Taking on extended payments with interest isn’t always the wisest decision, but the current economic environment has changed financial priorities for some taxpayers, says Michele Cagan, CPA, author and personal financial coach based in Baltimore. For a lot of families concerned with simply making ends meet, cash is the most important thing right now.

“A lot of people are struggling with money right now, and paying taxes is just going to add another burden on top of that,” Cagan says. “Even if you hate paying interest, if you are in a situation where you are concerned about cash, stretch out your payments to the IRS as long as you can and then when your financial situation normalizes, you can always pay ahead.” 

Which Quarterly 2020 Estimated Taxes Are Due on July 15?

If you’re self-employed or an independent contractor and pay your estimated taxes quarterly, you’ll need to file your payments owed for the first two quarters of 2020 by July 15.

Typically first quarter taxes are due in April and second quarter taxes in June, but both of these deadlines were included in the July 15 extension.

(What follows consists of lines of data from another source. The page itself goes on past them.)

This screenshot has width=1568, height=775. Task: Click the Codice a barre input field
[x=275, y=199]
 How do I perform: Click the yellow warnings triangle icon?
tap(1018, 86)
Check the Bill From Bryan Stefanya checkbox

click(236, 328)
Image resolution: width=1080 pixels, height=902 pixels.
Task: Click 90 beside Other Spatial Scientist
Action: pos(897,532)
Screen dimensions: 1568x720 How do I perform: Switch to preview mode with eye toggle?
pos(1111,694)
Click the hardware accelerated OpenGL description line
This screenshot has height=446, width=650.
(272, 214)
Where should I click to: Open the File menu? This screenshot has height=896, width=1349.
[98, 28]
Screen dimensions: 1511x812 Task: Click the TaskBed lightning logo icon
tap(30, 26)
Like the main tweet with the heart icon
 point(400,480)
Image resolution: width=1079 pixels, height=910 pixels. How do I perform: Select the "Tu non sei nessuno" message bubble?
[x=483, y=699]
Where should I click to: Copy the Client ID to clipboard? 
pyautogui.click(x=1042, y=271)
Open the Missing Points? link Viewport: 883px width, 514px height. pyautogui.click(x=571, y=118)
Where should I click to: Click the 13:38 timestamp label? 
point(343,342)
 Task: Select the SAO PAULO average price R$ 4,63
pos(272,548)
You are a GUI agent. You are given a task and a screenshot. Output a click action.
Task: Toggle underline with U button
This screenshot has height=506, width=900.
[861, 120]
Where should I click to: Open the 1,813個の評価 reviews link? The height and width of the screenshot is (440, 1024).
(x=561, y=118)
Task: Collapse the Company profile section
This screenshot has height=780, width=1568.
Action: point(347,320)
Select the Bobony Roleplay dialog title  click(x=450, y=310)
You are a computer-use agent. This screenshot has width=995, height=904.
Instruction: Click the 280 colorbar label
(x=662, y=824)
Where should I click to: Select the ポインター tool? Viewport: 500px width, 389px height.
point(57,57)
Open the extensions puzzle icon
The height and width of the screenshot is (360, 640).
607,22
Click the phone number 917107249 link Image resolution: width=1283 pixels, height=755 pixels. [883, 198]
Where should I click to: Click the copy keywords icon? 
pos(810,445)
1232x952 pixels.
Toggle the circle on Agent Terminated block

Third quarter payments will be due Sept. 15 and fourth quarter payments by Jan. 15, 2021.

Completing these estimated payments in addition to 2019 taxes all at once may be a big hit to many contracted and self-employed workers. If you can’t spare the cash for your estimated payments in full, Cagan recommends at least paying what you can toward your estimated quarterly taxes. 

You may risk an underpayment penalty next year, but “any amount you can pay is going to be better than any amount that you don’t pay,” she says. 

Bottom Line: File ASAP

The new deadline isn’t far off—but you don’t have to wait until July 15 to file.

If you’re expecting a refund, especially if you’re facing economic hardship due to the coronavirus pandemic and haven’t yet filed your 2019 taxes, file sooner rather than later and request your refund be dispersed via direct deposit for the quickest turnaround. You’ll still need to practice patience, though; processing delays have caused a backlog in refund disbursement, and even those who file earlier in the year may still be waiting.

But if you are receiving a refund, look out for a bonus this year: according to the IRS, filers receiving refunds will also receive interest payments accrued on their cash since April 15.

Even if you’ll owe taxes this year, the IRS recommends e-filing for a more efficient filing process. If you’d rather make your payment via check or file today and put off payment until July 15, you may also choose to file and pay separately. If you’re sending any part of your return by mail, it must be postmarked and deposited no later than July 15. 

The most important thing is to take action before July 15 to avoid penalties and interest associated with your 2019 income taxes. File your tax returns or request an extension and pay in full or establish a payment plan before July 15 passes.